Bitcoin Poker: How MicroStrategy Accumulates Billions with Financial Acrobatics

12/21/2024, 12:00 PM

MicroStrategy chooses a risky strategy based on Bitcoin and financial innovations – a fascinating success story with its downsides.

Eulerpool News Dec 21, 2024, 12:00 PM

It sounds like the script for a Hollywood movie: A once unremarkable software company rises to the Olymp of the Nasdaq 100 thanks to bold Bitcoin bets. Behind this remarkable success, however, lies more than just luck – it is a risky mix of financial strategy, market volatility, and boundless optimism.

The Bitcoin King of MicroStrategy

Michael Saylor, the founder and former CEO of MicroStrategy, is now considered a prophet of Bitcoin. Few would have believed in such a radical shift in his business strategy a few years ago. Today, Saylor sees himself as the architect of a "Bitcoin treasury" whose value is said to be immeasurable.

Since 2020, MicroStrategy has raised almost $20 billion, mainly through selling shares and convertible bonds, to buy Bitcoins. This year alone, the shares saw an increase of over 400%, catapulting the company's market capitalization to $80 billion — despite Bitcoin holdings worth "only" $41 billion.

Financial Acrobatics: Convertible Bonds and a Clever Premium

At the center of this success story are convertible bonds. These instruments, which function like a hybrid of stock and bond, have proven to be an ideal tool for MicroStrategy. They attract investors with a fixed coupon and the opportunity to convert into shares when the stock price rises.

It is a brilliant financial acrobatics," praises a portfolio manager. The trick: MicroStrategy sells its shares at a premium, which finances the purchase of more Bitcoins – a kind of perpetual motion machine as long as prices rise.

But here lies the risk. If Bitcoin crashes, these debts could become a burden.

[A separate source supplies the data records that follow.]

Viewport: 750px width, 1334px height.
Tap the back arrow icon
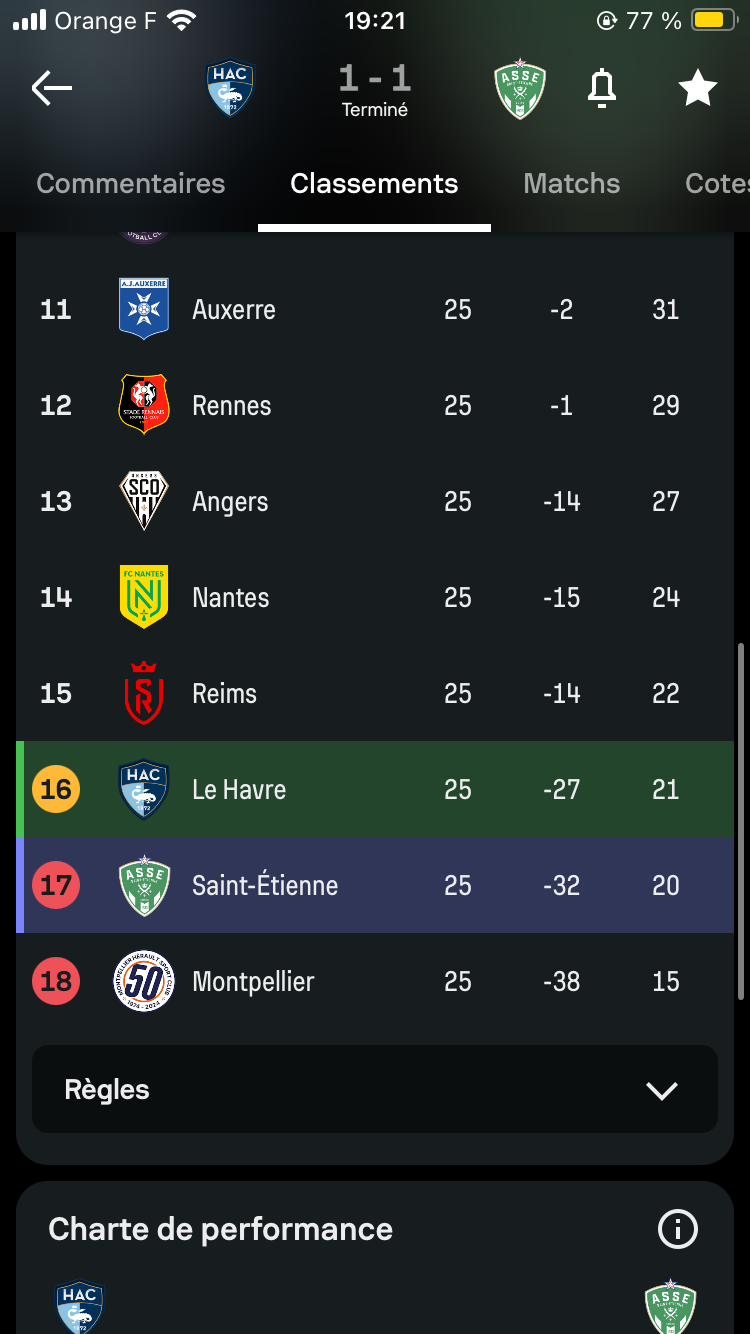tap(52, 89)
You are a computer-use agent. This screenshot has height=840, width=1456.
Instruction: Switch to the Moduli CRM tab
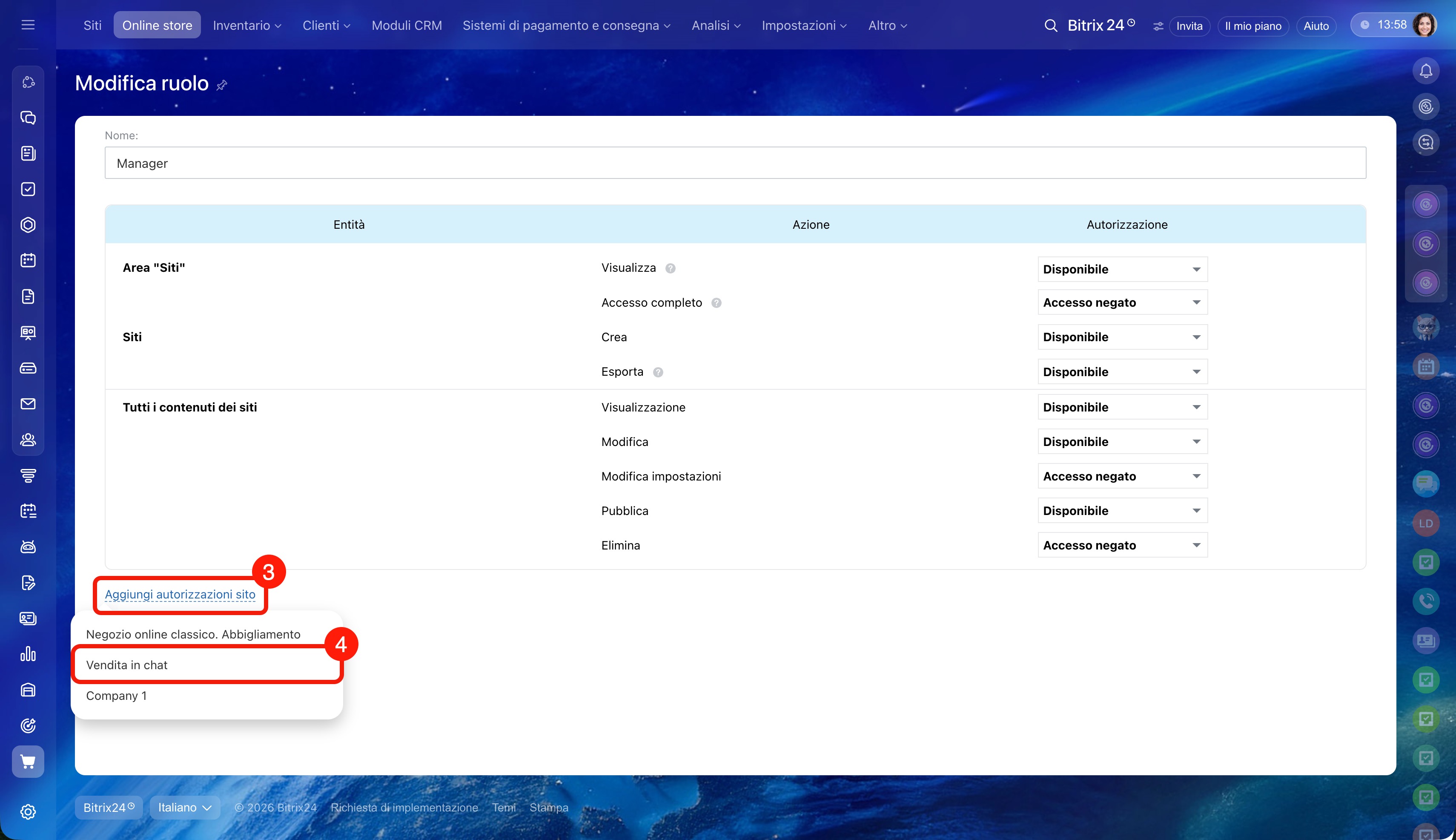pyautogui.click(x=407, y=26)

Critics are already talking about a "massive dollar short position," as the strategy heavily depends on a continued rise in Bitcoin prices.

Leveraged Products: Volatility as Friend and Foe

The story becomes even more absurd due to the influence of leveraged ETFs, which further amplify the volatility of MicroStrategy stock. Funds like the Defiance Daily Target ETF double the stock's price movements and force their managers to buy massive stock positions during price increases – driving the spiral even further.

But this game with volatility is a double-edged sword. A massive Bitcoin decline or a general market correction could destabilize the fragile balance. For critics like Barry Bannister, chief strategist at Stifel, it's only a matter of time: "Those who buy assets built on air should be prepared to see their money disappear.

The Dark Clouds: Insider Sales and Falling Premiums

Although Saylor and his team publicly profess unwavering confidence in Bitcoin, insider sales raise questions. This year, executives from MicroStrategy have sold shares worth $570 million. This contradiction remains a sore point for investors who doubt Saylor's convictions.

At the same time, a revaluation of the stock – for example, through lower premiums on its Bitcoin holdings – could significantly slow its price development. Already, the stock has fallen by 40% from its peak, while Bitcoin has only decreased by 5%.

Fascination and Risk of a Century Bet

Michael Saylor has undoubtedly made history with MicroStrategy. Whether this story ends with a happy ending or serves as a lesson in the dangers of financial hubris remains to be seen. What is certain: MicroStrategy has changed the financial world – with a daring bet that balances on the tightrope between innovation and risk.